上写真=ベルギー戦で先発フル出場を果たした藤田譲瑠チマ(写真◎飯尾篤史)
文・写真◎飯尾篤史
ヴランクスはレベルが高かった
大岩ジャパンの立ち上げから不動の存在だった藤田譲瑠が、今遠征では厳しい立場に追いやられた。横浜F・マリノスで控えに回っている影響もあり、3月24日のドイツ戦はベンチスタートとなったのだ。
だからこそ、3月27日のベルギー戦には並々ならぬ思いを抱えていた。
「クラブで出られていないので悔しい気持ちを持ってきましたし、ドイツ戦もスタメンじゃなくて悔しかったので、そういった気持ちをぶつけながら『俺はできるぞ』というところを見せられたらいいなと思います」
先発起用となった、そのベルギー戦(27日)。前半はチーム全体が押し込まれ、藤田もチームをコントロールすることができなかった。だが、後半に入って東京ヴェルディ時代の盟友、山本理仁とコンビを組むと、ボールに触る回数が増え、鈴木唯人のゴールのアシストをマークする。
「こうやって90分間出てみると、改めてサッカはー楽しいものだなって認識することできましたね」
なかでも特に藤田に刺激を与えたのがベルギーの8番、アステル・ヴランクスだった。ドイツのヴォルフスブルクから今季、ミランに買取オプション付きでレンタルを移籍を果たした20歳の俊英である。

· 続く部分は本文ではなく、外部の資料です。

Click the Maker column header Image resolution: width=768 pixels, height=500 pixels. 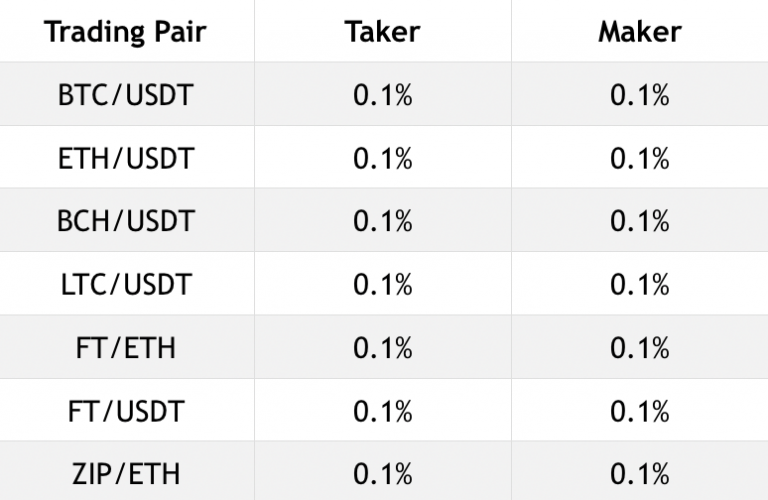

「正直そこ(ヴランクス)しか見てなかったというか、他の選手はそんなに記憶に残ってないんですけど、彼はミランで出ている選手。彼は本当にレベルが高かったんで、自分も早く追いつけるようにとか、負けないようにまだまだ強くならないといけないなっていう目標ができました」
横浜FMでの喜田拓也と渡辺皓太の“壁”は決して低くないが、この2人に割って入れなければ、パリ五輪も、世界も見えてこない。世界基準を体感したボランチの巻き返しに期待したい。